Perhaps most controversially, the bill would also extend overtime protections to farmworkers. As currently drafted, it would require pay at time-and-a-half for work beyond 40 hours per week.
Tompkins County advocates weigh in
Labor advocates from Tompkins County traveled to Sullivan County on Thursday, May 2, to speak in support of the bill at a Senate hearing. Carlos Gutierrez, health and safety training for the Tompkins County Workers’ Center, said stories of farmworker exploitation are well known by now, but that was attending to add testimony.
Gutierrez said workers come to the state from Mexico, Central America, and the Caribbean to escape poor economic conditions, “and then they get stuck here working basically every single day with almost no rest.” The community has an ethical obligation, he said, to expand labor protections to include farmworkers. “By our values, in our community, we cannot accept that these people are working in almost slavery conditions, that they are still being exploited.”

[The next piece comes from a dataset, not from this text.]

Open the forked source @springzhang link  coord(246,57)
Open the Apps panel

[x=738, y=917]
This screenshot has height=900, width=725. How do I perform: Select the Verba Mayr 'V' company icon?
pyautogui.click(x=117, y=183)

Mary Jo Dudley, director of the Cornell Farmworker Program, likewise said the bill confronts a moral issue.
She acknowledged overtime pay could strain farmers’ finances, but said, “While that’s a legitimate concern, should farmworkers be paying the price? It’s really an issue of equity- bringing the same protections to farmworkers that all other workers in New York State enjoy.”
Dudley said the overtime provision would have a significant impact. “I don’t know many farmworkers who work as few as 40 hours per week,” she said.
Assuming farms require a fixed amount of labor to produce crops and care for animals, farmers would need to increase their labor costs or recruit additional workers to meet demand. This could be challenging for dairy producers in light of statewide agricultural labor shortages, Dudley said.
Nevertheless, Gutierrez said extending overtime protections to farmworkers would be a step toward equity, and he and Dudley both emphasized that pay is just one issue covered by the Farmworkers Fair Labor Practices Act.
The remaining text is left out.